We see it too often around Peoria. A crew trenches for a footing and hits old fill nobody knew was there. The project stops. The budget stretches. An exploratory test pit would have caught it early. Peoria sits on the Illinois River bluffs, and the subsurface here mixes natural loess with decades of urban fill. That combination fools shallow borings. A test pit lets you walk the profile with your own eyes. We log strata, photograph the face, and sample directly from the bench. For sites near the river or in older neighborhoods like the North Valley, pairing a test pit with grain-size analysis helps us flag silt pockets that hold water and weaken bearing. No guesswork. Just exposed ground and a clear log.

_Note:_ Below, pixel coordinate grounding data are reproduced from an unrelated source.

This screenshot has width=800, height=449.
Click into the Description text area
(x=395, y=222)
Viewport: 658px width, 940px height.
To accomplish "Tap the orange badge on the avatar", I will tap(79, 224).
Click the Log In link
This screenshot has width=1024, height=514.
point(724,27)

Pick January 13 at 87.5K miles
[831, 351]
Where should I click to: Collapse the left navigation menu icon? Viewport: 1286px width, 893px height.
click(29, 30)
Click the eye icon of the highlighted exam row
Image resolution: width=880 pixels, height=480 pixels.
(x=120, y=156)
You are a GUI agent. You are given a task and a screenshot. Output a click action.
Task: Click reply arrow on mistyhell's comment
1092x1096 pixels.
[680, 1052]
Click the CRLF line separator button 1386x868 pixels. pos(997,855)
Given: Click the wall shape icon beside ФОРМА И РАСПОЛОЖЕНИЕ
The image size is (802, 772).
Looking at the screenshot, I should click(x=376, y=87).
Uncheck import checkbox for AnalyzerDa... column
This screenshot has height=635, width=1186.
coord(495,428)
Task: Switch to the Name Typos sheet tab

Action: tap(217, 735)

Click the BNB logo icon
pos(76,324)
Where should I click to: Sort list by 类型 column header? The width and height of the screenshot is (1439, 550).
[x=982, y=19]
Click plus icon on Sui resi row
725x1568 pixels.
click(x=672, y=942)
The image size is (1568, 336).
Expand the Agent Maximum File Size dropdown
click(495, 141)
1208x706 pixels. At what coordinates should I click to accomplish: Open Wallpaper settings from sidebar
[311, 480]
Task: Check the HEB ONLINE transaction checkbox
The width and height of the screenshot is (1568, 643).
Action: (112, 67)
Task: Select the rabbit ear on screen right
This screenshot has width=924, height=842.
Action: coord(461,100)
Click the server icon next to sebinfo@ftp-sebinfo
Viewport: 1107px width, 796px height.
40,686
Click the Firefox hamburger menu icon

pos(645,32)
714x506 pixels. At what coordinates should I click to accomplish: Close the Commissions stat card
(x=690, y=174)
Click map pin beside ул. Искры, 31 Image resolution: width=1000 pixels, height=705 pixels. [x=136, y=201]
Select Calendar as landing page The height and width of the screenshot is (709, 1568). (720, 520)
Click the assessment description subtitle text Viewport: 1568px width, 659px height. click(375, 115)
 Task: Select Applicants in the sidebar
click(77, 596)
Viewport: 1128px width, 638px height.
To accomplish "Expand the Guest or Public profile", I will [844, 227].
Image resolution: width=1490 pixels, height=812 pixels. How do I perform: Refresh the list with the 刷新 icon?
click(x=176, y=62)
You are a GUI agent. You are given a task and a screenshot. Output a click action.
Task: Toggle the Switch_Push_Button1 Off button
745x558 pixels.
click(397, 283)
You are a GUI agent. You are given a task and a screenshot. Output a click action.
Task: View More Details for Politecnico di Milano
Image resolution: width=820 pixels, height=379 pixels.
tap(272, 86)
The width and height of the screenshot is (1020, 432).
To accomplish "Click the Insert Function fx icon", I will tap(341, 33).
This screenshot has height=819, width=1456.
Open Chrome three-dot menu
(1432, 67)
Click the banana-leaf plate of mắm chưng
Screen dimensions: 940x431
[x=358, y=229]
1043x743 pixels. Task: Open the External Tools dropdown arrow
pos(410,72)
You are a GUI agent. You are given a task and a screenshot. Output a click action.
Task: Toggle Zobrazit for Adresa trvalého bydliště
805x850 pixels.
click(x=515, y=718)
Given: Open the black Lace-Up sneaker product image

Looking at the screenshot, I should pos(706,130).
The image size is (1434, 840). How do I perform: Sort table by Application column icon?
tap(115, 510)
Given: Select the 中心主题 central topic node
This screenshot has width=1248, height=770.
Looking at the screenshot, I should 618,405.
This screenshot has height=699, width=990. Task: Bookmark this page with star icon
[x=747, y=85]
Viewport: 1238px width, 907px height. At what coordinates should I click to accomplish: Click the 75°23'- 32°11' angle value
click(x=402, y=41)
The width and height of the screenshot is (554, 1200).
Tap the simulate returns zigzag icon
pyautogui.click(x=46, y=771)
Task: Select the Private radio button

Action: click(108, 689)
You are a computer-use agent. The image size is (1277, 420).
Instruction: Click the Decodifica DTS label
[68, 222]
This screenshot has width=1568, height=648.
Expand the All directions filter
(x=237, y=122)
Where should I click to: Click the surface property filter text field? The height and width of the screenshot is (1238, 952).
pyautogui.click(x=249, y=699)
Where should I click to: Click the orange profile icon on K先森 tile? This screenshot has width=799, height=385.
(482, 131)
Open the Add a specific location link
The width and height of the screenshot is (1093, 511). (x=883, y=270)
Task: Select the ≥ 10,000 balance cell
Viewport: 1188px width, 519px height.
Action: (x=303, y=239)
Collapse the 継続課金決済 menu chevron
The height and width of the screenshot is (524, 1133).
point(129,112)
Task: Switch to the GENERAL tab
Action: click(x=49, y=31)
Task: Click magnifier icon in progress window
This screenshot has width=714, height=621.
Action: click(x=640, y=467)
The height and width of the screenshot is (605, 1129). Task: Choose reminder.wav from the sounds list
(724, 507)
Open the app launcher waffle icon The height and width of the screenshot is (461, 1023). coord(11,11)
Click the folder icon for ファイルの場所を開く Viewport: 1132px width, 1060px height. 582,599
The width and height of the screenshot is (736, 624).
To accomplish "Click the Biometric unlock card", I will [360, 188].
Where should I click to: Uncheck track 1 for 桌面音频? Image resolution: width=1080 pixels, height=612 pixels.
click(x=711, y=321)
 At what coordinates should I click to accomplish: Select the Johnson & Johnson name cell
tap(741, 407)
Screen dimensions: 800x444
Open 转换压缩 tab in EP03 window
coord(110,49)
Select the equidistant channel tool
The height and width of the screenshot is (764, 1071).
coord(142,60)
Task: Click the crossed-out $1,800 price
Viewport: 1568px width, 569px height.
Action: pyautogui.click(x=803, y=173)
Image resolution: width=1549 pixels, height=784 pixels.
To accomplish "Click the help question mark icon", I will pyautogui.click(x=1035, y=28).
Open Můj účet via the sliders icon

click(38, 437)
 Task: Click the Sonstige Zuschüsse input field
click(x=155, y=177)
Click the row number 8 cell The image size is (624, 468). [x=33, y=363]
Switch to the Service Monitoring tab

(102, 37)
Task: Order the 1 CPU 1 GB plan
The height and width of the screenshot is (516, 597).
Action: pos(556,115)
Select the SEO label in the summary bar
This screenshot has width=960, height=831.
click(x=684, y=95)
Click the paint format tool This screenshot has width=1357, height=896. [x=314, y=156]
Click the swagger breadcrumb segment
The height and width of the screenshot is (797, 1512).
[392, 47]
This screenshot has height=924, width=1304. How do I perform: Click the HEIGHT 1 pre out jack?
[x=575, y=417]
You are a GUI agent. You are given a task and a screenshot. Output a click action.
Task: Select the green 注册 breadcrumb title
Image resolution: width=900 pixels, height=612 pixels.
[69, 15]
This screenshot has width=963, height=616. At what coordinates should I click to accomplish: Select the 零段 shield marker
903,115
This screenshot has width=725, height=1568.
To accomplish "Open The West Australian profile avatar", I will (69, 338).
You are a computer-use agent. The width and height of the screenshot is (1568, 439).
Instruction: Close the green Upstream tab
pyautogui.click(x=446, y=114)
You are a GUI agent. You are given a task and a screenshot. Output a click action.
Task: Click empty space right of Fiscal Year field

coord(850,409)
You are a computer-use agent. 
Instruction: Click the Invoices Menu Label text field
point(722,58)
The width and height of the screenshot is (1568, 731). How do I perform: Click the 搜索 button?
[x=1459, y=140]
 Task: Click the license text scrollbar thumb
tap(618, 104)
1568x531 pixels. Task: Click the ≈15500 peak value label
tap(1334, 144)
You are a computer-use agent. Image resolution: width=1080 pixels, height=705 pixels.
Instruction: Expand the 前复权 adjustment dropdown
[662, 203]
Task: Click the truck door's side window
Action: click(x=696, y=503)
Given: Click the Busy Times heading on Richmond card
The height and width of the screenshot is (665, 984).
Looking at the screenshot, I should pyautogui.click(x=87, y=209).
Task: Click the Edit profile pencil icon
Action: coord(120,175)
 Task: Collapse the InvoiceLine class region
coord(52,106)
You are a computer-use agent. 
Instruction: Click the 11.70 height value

Nothing replaces standing at the bottom of a pit and seeing the actual soil layering. It turns assumptions into facts before concrete is poured.
Quick answers
How much does an exploratory test pit cost in Peoria?
For a single pit with log, photos, and basic field testing, we typically see US$480 to US$830 depending on depth, access, and whether we need to bring in a pump for groundwater. Multiple pits on the same site reduce the per-unit cost because the excavator is already on site.
How deep do you dig test pits in Peoria?
Most pits go 6 to 10 feet deep. That covers typical footing elevations. If we hit fill or soft ground, we go deeper until we reach competent native material. The excavator reach and pit safety rules set the practical maximum around 12 to 14 feet.
What do you look for when logging a test pit?
We look for layering changes, fill versus native soil, moisture, seepage, root zones, and any debris like brick, cinders, or slag. Each layer gets a USCS classification, a consistency or density description, and a field strength test with a pocket penetrometer or torvane.